Friday, July 3, 2009

The U.S. Debt is No Big Deal

I checked out someone’s blog today and ran across the idea of looking at the U.S. debt clock, which increases as fast as a clock moves in a cartoon. We’re supposed to be scared by this. But it’s all hooey.

The national debt is up. So what? Millions of people have lost jobs, and as a result, are paying no or lower taxes. Some businesses have shut, and are paying no taxes. Others are suffering very low sales, let alone profits, and as a result are paying very little in taxes, too. But when this whole foreclosure-fueled mess clears up, there will be more employment, thus more individuals paying higher taxes. And there will be increased consumerism, thus more companies paying higher taxes.

Isn’t this just going to get worse and worse? No. Why I am so confident? The stock market crumble is based on phony values of cheesy financial instruments finally falling apart. That means that certain of these instruments can eventually be determined to have zero value. It’s paper money; it gets assigned a value.

But the real estate bubble that popped has a big silver lining. “Real estate” is called that because it is based on land, on buildings, on items you can see and touch that have intrinsic value. And guess what? Even as we speak, the millions of people who have some extra money saved up are nosing around the many houses and condos and businesses for sale, looking for bargains.
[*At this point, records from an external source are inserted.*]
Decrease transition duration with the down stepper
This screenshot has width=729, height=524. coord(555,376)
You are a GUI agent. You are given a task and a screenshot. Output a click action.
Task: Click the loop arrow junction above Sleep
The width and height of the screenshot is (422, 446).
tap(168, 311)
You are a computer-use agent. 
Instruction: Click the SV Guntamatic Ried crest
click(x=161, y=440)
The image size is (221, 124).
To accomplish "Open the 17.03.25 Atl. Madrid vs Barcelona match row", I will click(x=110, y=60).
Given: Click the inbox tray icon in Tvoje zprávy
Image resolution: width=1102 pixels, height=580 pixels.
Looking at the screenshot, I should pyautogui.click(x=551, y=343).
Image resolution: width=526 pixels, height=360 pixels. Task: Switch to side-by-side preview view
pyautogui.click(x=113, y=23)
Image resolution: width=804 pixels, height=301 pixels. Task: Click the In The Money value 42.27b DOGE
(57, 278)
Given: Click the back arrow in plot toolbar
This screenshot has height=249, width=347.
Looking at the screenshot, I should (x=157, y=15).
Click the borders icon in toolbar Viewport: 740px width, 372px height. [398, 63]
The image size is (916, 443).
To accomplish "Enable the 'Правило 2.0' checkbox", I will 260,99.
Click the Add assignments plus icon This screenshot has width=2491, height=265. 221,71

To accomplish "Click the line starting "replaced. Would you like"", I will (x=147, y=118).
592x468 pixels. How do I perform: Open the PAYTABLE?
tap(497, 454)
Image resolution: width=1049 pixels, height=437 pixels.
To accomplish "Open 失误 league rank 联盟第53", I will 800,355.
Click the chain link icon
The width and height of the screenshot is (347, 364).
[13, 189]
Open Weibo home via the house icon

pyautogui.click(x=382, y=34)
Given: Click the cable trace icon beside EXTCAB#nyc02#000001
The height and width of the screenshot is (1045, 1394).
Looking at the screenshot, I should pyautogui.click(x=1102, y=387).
They will eventually buy all the real estate that isn’t totally cursed (such as, with a stream running through the basement and a freeway easement through the front yard). Even bad real estate will eventually be sold, too. Haven’t you ever driven or walked through a city where even the meanest little crooked lot has a building on it...with a business on the first floor and apartments upstairs? Of course you have. Even condemned, tumbledown houses get purchased, to be cleared away for new building.

Yes, overpriced real estate will eventually sell at bargain prices, and someone will take a financial loss on it. But as stupid as the banks have been about going ahead with foreclosures when they should have compromised (it always profits them more to keep the homeowner in the home), the foreclosed houses are selling. Some are even selling like hotcakes. Eventually, this new money in flow will get to individuals who used to have jobs, and they will work again. And then they can go shopping again. Maybe we won’t all be able to spend like drunken sailors anymore. But spending will increase. And then jobs will increase again. And then the tax money will pour into the U.S. government, and the national debt can be brought down.

So here’s the reality: All this country needs for the national debt to get paid down very quickly is more people with good jobs and more businesses making a profit. If we earn more money, we pay more taxes. Thus the national debt gets wiped out. End of story.

3 comments:

Anonymous said...

Oh dear, I hope you don't expect people to think! You're so unreasonable.

Mary Turzillo said...

Plus, a lot of middle income couples got hit with the alternative minimum tax, and people who inherit get hit with cost-basis capital gains. I met a man who had a stock he'd had a long time and had to sell it -- at a loss -- but because he couldn't find the paperwork to show how much he'd paid originally, he wound up paying tax on the entire amount he sold the stock for!

So, I am pretty sure the feds are not going bankrupt any time soon -- the tax money keeps rolling in, even if it isn't what it was in the flush years.

Hopeful Lily said...

Argh. This man should have made a good faith guess. Usually, the IRS does not see the original paperwork. He could still file an amended tax form and get it right. (He has three years from the date the return was due.) Plus, this year, with so many people having lost huge amounts on the stocks they bought, no one would think twice about his amended return.

But yes, taxes are always with us. The price of government. I'll take it any day over anarchy.